Are there good energy efficiency success stories and opportunities for these targeted businesses:  grocery stores, cold storage, convenience/corner stores, and restaurants?

Requested by: City of Seattle, Office of Economic Development

Key Findings:

There are numerous good examples, ideas, and cost-saving success stories about energy efficiency improvements at grocery stores, cold storage, convenience/corner stores, and restaurants.  Many of the success stories have been published by Environmental Protection Agency’s (USEPA) Energy Star, public utilities, and in other general newsletters or publications.

In summary, the energy opportunities for the sectors, as found in these case studies are:

Cold Storage

  • Lighting upgrades, including some LEDs and motion sensors
  • Advanced or upgraded demand and load controls on the refrigeration system
  • Storage temperature optimization
  • Modernization of insulation and draft techniques and materials, and/or adding insulation for truck doors, equipment and refrigeration or freezer rooms, or suction lines
  • Installation of high efficiency motors as old motors need replacement
  • Improvement of draft control


  • Lighting upgrades, including some LEDs and motion sensors
  • Upgrades to heating, ventilation and air conditioning (HVAC), some with economizers
  • Addition and/or modernization of insulation techniques and materials, on equipment, refrigeration systems, or freezer rooms, or suction lines
  • Installation of Energy Star or energy efficient appliances, including freezers, cookers/fryers, dishwashers, ice makers, and a solar hot water pre-heater for dishwashing
  • Installation of ceiling fans to better circulate air
  • Installation of tinted window coatings
  • Installation of high efficiency motors as old motors need replacement
  • Installation of air to air heat exchangers
  • Design and installation of advanced or upgraded demand and load controls on high demand equipment such as air conditioners, kitchen ventilators, and refrigeration systems
  • Improvement of draft control
  • Installation of humidity controls
  • Reduced hot water consumption

Grocery Store

  • Installation of a fuel cell to supply electricity
  • Installation of LED lighting in food display cases
  • Installation of photo sensors to adjust interior lighting based on exterior light
  • Improvement of draft control
  • Installation of “anti-sweat” heaters to reduce condensation
  • Installation of other humidity controls
  • Lighting upgrades, including some LEDs and motion sensors
  • Installation of Energy Star or energy efficient appliances, including freezers and refrigeration
  • Switching from open freezer to enclosed freezers (display and storage)
  • Upgrades to heating, ventilation and air conditioning systems

Convenience Store

  • Installation of LEDs for interior and exterior and display case lighting
  • Installation of case covers or “night shields”
  • Installation of programmable thermostats
  • Installation of heat pumps
  • Installation of door “misers” in refrigerated glass display cases
  • Replacement of evaporative coolers
  • Upgrades to the HVAC system, specifically a high-efficiency energy recovery ventilato


Links to success stories are provided below, under category headings for the four specific operations, along with short descriptions of each project.



USEPA’s ENERGY STAR Success Stories for Restaurants

  • Jose O’Shea Café and Cantina  upgraded their lighting system with new and efficient products, including light emitting diode (LED) exit signs.

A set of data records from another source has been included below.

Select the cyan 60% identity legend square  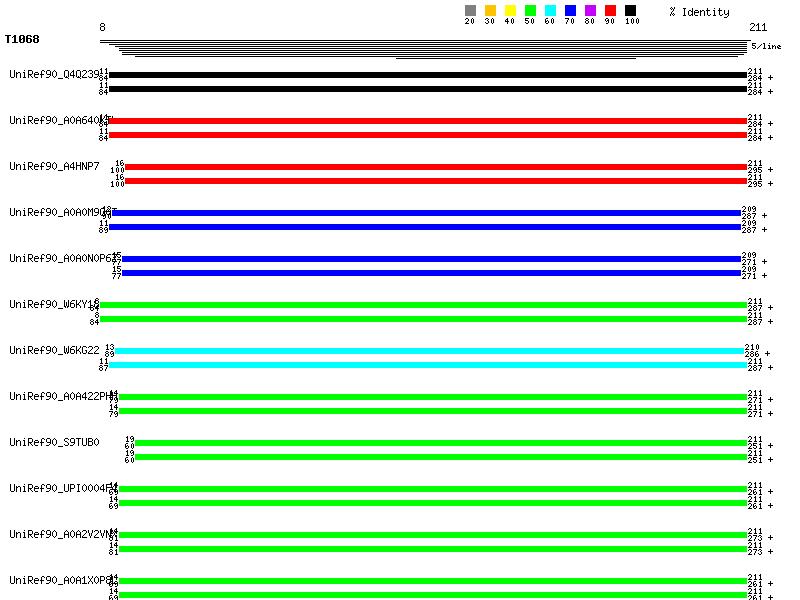click(550, 11)
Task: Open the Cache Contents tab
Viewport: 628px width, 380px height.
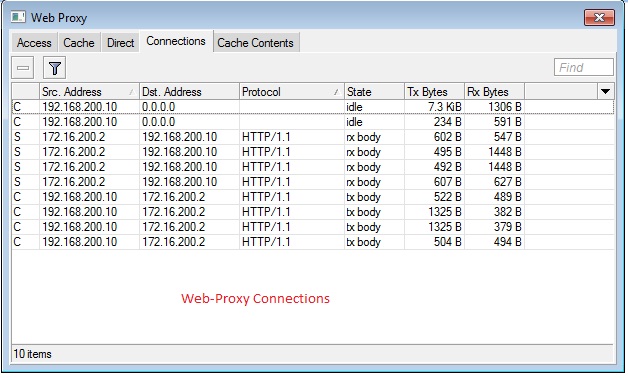Action: tap(256, 43)
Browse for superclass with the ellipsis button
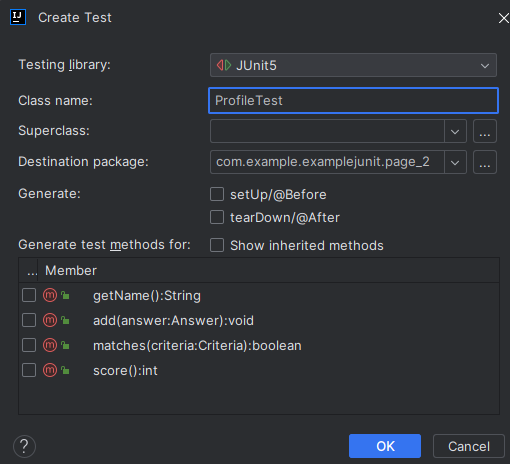Screen dimensions: 510x464 [485, 131]
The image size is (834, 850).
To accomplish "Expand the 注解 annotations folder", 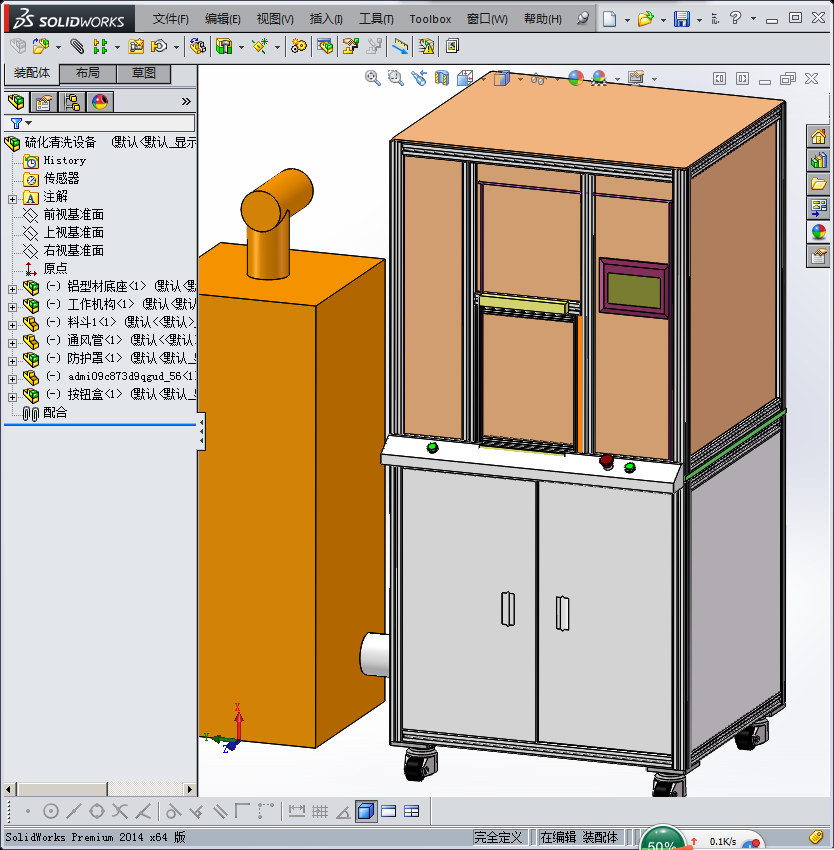I will 12,197.
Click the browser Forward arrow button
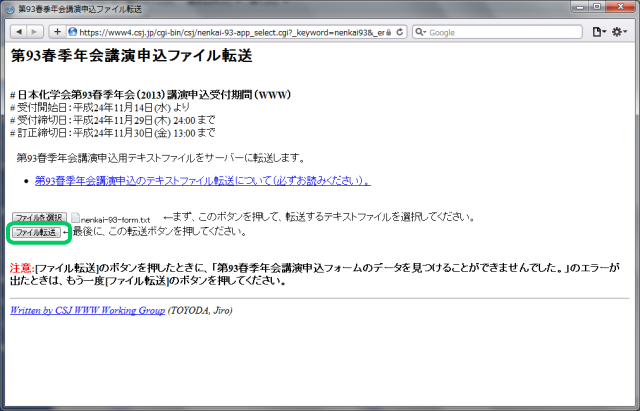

The HVAC system was upgraded along with refrigeration improvements and new insulation, saving 157,000 kWh and $11,000 annually.
  • Reedville Café installed three new ENERGY STAR qualified gas fryers. These fryers are generating savings of 3,390 therms, or more than $3,800 a year.
  • Tripp’s Grill & Six Pack opened a 1,400 square-foot restaurant and grill in 2002, knowing that restaurants are among the most energy intensive businesses for their size and sales. That is why they purchased new ENERGY STAR qualified freezers to replace older freezers saving more than $1,900 a year and 31,700 kWh.
  • McDonalds (in New York) upgraded their lighting and installed rooftop HVAC units equipped with economizers. Economizers allow air-conditioning units to use up to 100 percent outside air instead of return air when the outside temperature is less than the inside temperature.  In a city like New York where the temperature is frequently in the 50-65 degrees Fahrenheit range, or where facilities generate substantial heat (such as restaurants), economizers can help businesses capture savings.  They also installed a tinted coating on windows to keep solar heat out in the summer and interior heat in during the winter.   Ready for more energy savings, they contacted the local utility, Consolidated Edison (Con Ed), and requested a free energy audit.   Recommendations included high efficiency motors when others break down, air-to-air heat exchangers, and demand limiters to control high-demand-producing equipment, such as air-conditioners, kitchen ventilators, and refrigeration equipment.
  • Subway Sandwiches installed energy-efficient lighting, heating, ventilating, air-conditioning, ceiling fans, and ice makers throughout seven Subway locations in Oklahoma, reducing energy costs by 40 percent and improving customer’s comfort inside the stores.
  • Southern California Edison (SCE) helped an Italian restaurant “save dough” via energy efficiency –  refrigeration systems, a vital food and wine storage component, are typically one of the restaurant’s biggest energy consumers.  After conducting a detailed on-site audit, SCE identified:   inefficient and poorly maintained  reach-in freezer, un-insulated suction pipes, inefficient and poorly maintained remote condensing units, and inadequate strip curtains.  SCE assisted in replacing and upgrading , and even increasing refrigeration capacity while reducing energy consumption.  The results range from 10 percent less energy consumption for one of the walk-in coolers to 53 percent less energy use for the two-door reach-in freezer.
  • At Taco Bell, a typical kitchen built around steam tables was using about $7,500 in electricity per year and 125 gallons of hot water per day. Its move to a dry electric Grill-to-Order (GTO) operation with help from Southern California Edison (SCE) cut Taco Bell’s power costs for the production lines by nearly two-thirds, and eliminated hot water use in the process.
  • Installing a high-efficiency dishwasher and solar hot water pre-heater resulted in a $250 per month electric bill savings for Homestead Farms Restaurant, a family-style eatery in Blackfoot, Idaho.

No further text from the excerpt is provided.